Exercise directions
Exactly the lines from the opening of the records through the line containing "buy website templates (315, 1534)" should be copied, with both included.
** Opening Data for processing block **
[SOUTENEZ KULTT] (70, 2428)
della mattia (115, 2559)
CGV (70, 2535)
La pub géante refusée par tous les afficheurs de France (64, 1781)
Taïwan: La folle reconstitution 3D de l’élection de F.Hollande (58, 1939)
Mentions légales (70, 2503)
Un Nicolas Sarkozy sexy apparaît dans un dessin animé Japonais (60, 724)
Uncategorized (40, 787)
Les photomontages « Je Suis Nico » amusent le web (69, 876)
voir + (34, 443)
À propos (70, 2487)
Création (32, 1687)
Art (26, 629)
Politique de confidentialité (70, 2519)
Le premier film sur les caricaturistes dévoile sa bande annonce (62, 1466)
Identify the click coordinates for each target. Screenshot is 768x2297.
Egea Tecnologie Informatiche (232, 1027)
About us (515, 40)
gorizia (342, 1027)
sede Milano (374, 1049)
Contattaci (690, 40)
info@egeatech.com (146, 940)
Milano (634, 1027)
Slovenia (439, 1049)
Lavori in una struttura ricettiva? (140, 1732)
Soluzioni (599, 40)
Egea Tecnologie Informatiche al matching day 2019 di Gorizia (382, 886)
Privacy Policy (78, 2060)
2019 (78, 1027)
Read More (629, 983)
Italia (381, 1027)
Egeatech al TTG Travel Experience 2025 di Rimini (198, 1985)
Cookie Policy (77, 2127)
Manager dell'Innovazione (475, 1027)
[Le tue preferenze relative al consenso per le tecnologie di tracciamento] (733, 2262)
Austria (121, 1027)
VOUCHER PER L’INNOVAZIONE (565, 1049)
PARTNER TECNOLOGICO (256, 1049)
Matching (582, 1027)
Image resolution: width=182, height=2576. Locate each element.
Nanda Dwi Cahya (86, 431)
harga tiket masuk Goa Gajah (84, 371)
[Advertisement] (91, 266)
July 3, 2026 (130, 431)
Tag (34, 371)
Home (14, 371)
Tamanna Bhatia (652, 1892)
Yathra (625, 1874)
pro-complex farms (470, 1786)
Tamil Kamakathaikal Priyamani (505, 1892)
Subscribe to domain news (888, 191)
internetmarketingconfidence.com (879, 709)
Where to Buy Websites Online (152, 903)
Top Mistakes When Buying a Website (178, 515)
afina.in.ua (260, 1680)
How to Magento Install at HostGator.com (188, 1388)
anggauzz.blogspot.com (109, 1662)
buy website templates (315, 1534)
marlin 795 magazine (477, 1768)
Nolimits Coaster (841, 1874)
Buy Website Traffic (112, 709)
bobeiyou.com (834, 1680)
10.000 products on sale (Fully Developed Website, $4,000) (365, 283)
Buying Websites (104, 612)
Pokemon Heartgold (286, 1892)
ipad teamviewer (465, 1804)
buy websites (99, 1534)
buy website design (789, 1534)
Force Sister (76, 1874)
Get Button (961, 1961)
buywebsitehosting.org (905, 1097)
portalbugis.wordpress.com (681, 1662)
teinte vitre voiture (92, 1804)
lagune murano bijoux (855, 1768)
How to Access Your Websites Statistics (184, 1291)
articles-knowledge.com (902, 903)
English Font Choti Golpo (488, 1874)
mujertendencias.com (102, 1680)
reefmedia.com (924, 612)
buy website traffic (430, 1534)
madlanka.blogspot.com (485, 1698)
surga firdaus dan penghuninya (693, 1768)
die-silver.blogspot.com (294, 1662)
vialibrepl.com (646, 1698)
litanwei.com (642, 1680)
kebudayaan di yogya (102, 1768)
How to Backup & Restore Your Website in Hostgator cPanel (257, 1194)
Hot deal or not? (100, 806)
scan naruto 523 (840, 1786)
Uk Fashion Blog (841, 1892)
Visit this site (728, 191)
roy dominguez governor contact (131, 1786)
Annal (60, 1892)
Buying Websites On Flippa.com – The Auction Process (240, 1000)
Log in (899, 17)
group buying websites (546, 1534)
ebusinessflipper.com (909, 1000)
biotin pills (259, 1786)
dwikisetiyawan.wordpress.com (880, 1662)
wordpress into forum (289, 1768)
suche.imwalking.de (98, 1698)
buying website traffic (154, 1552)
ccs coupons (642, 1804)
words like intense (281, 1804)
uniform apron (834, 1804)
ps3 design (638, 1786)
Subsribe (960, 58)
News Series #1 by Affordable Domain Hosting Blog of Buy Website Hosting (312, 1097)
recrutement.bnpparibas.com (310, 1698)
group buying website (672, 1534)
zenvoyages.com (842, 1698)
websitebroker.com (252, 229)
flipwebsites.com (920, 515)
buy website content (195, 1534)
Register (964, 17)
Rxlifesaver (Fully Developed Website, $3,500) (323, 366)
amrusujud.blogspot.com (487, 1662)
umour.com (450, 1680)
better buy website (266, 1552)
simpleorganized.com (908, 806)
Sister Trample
** Closing Data for processing block **
Exercise output
[SOUTENEZ KULTT] (70, 2428)
della mattia (115, 2559)
CGV (70, 2535)
La pub géante refusée par tous les afficheurs de France (64, 1781)
Taïwan: La folle reconstitution 3D de l’élection de F.Hollande (58, 1939)
Mentions légales (70, 2503)
Un Nicolas Sarkozy sexy apparaît dans un dessin animé Japonais (60, 724)
Uncategorized (40, 787)
Les photomontages « Je Suis Nico » amusent le web (69, 876)
voir + (34, 443)
À propos (70, 2487)
Création (32, 1687)
Art (26, 629)
Politique de confidentialité (70, 2519)
Le premier film sur les caricaturistes dévoile sa bande annonce (62, 1466)
Identify the click coordinates for each target. Screenshot is 768x2297.
Egea Tecnologie Informatiche (232, 1027)
About us (515, 40)
gorizia (342, 1027)
sede Milano (374, 1049)
Contattaci (690, 40)
info@egeatech.com (146, 940)
Milano (634, 1027)
Slovenia (439, 1049)
Lavori in una struttura ricettiva? (140, 1732)
Soluzioni (599, 40)
Egea Tecnologie Informatiche al matching day 2019 di Gorizia (382, 886)
Privacy Policy (78, 2060)
2019 (78, 1027)
Read More (629, 983)
Italia (381, 1027)
Egeatech al TTG Travel Experience 2025 di Rimini (198, 1985)
Cookie Policy (77, 2127)
Manager dell'Innovazione (475, 1027)
[Le tue preferenze relative al consenso per le tecnologie di tracciamento] (733, 2262)
Austria (121, 1027)
VOUCHER PER L’INNOVAZIONE (565, 1049)
PARTNER TECNOLOGICO (256, 1049)
Matching (582, 1027)
Image resolution: width=182, height=2576. Locate each element.
Nanda Dwi Cahya (86, 431)
harga tiket masuk Goa Gajah (84, 371)
[Advertisement] (91, 266)
July 3, 2026 (130, 431)
Tag (34, 371)
Home (14, 371)
Tamanna Bhatia (652, 1892)
Yathra (625, 1874)
pro-complex farms (470, 1786)
Tamil Kamakathaikal Priyamani (505, 1892)
Subscribe to domain news (888, 191)
internetmarketingconfidence.com (879, 709)
Where to Buy Websites Online (152, 903)
Top Mistakes When Buying a Website (178, 515)
afina.in.ua (260, 1680)
How to Magento Install at HostGator.com (188, 1388)
anggauzz.blogspot.com (109, 1662)
buy website templates (315, 1534)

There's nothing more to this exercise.